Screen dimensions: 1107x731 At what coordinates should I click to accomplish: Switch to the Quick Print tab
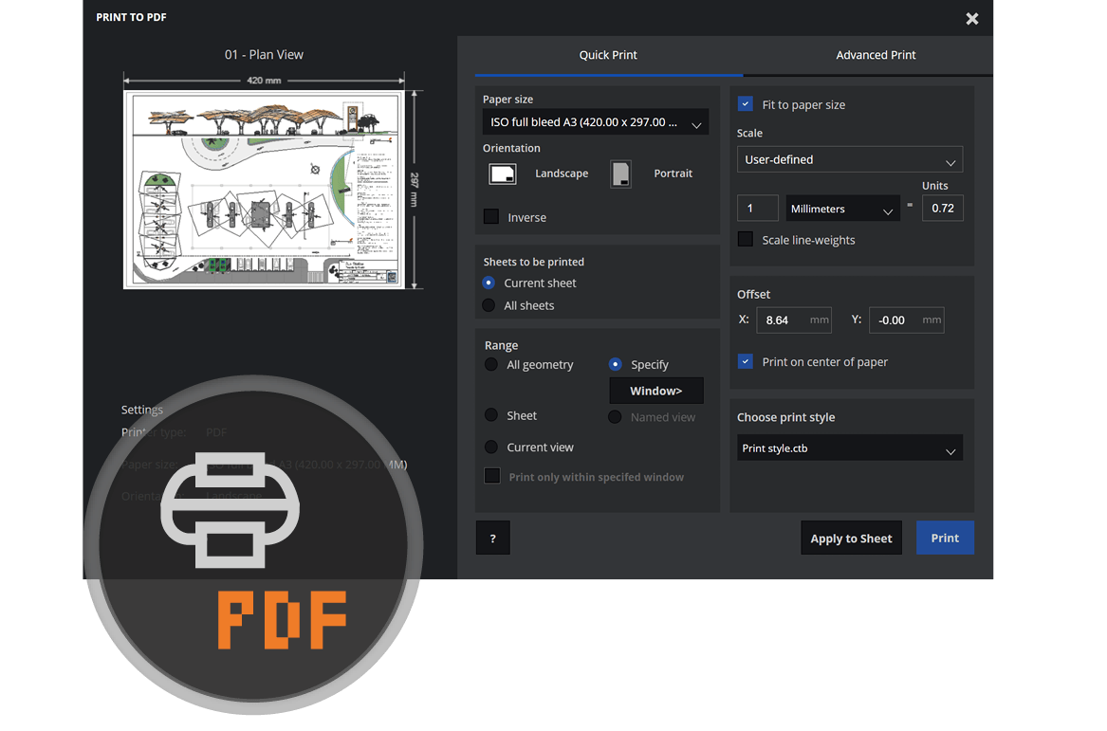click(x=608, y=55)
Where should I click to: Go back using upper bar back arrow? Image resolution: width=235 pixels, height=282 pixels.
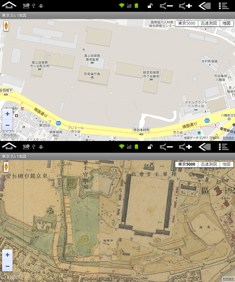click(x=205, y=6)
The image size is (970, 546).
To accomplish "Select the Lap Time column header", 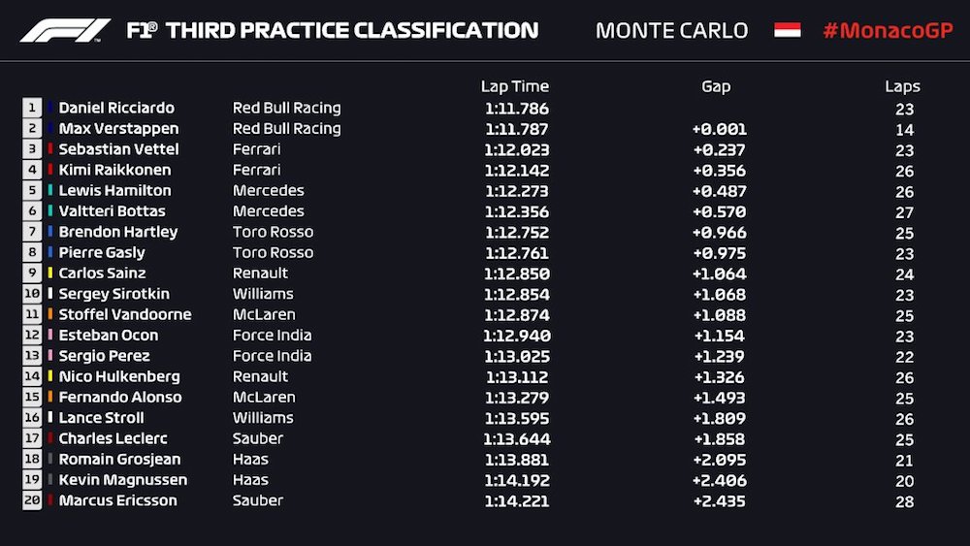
================
● **Aim of the task**: Every line from the one with "The image size is (970, 546)." through the last line of the material gets printed exactly, and nothing more. Omit the pictures.

● **Written solution**:
The image size is (970, 546).
To accomplish "Select the Lap Time column header", 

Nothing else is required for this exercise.